§ Goal of the exercise
List every invention that the opening paragraph of the article on Marion Donovan gives as an example.

§ Extract
Start of Block

The work of individual inventors or small groups of engineers is often the subject of our Evolution of Technology series here on IPWatchdog. Inventions like the digital camera, the ballpoint pen and athletic shoes were accomplished by a single person who chipped away at a problem over time. Often, these inventions were developed at corporate research facilities for large companies such as IBM or Nike. It’s not too often that we get the chance to look at a story about the garage inventor, the mythic stay-at-home innovator whose need to solve a personal problem leads to the development of a product that changes the world.
On May 12th, however, the National Inventors Hall of Fame will be celebrating just such a person into their ranks when they recognize Marion Donovan at their official induction ceremony. Donovan invented a few products that made some everyday life tasks easier, the most important of which is the waterproof diaper cover. Donovan’s dedication to addressing problems posed by parenthood helped to sanitize one of the dirtiest jobs of parenting while helping to make her quite wealthy, a veritable American Dream of inventing. Donovan’s invention presaged the eventual development of disposable diapers, which now represent nine out of every ten diapers used in the developed world. During the course of infancy, a single child will go through about 8,000 diapers.

End of Block

§ Source material
Start of Block

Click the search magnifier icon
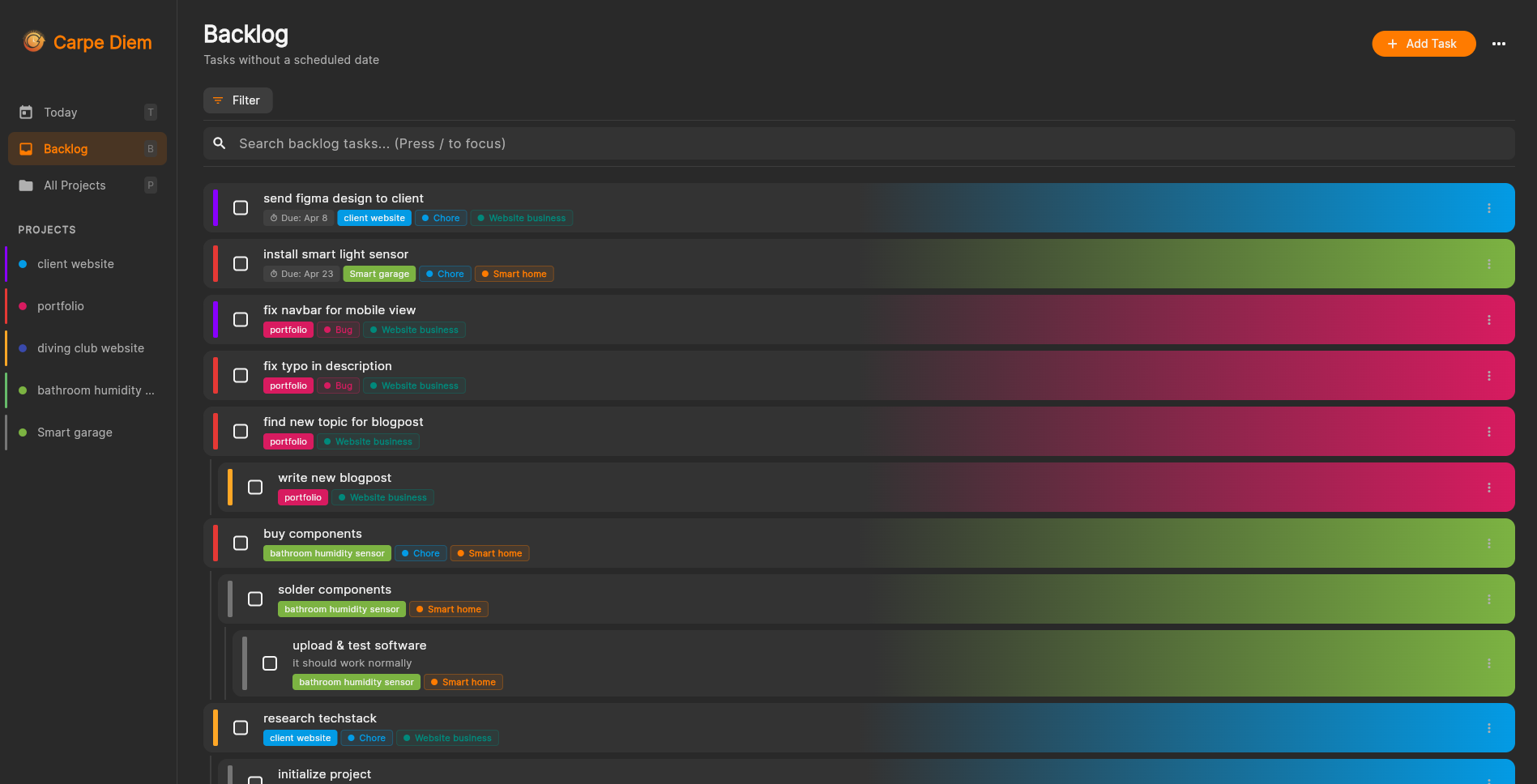This screenshot has width=1537, height=784. point(220,143)
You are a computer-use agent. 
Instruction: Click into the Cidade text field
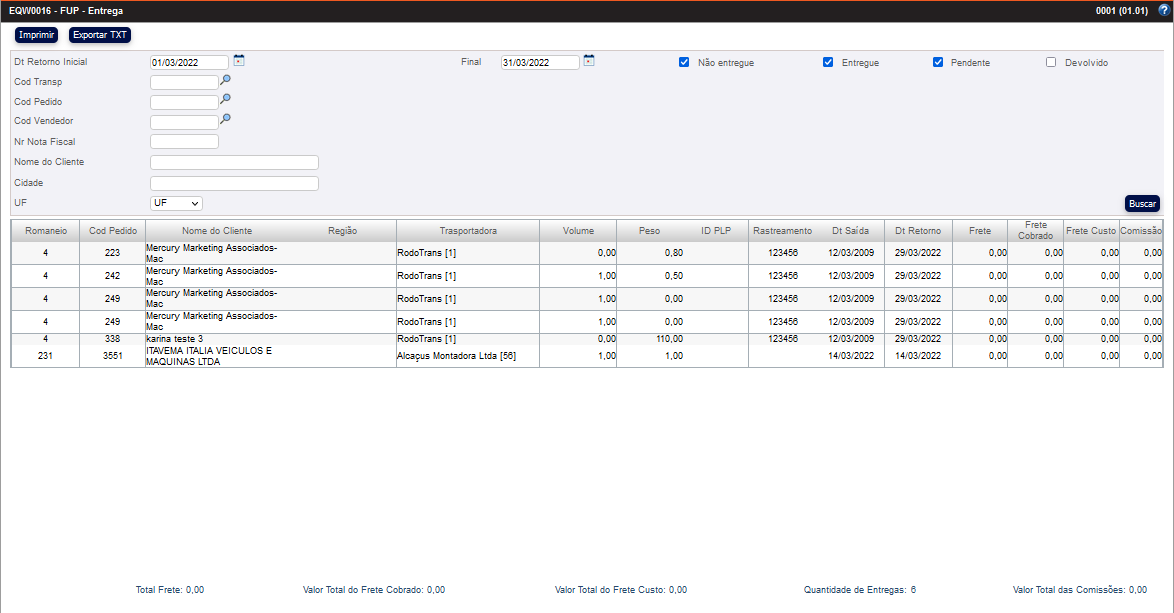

End of Block

§ Reply
- The digital camera
- The ballpoint pen
- Athletic shoes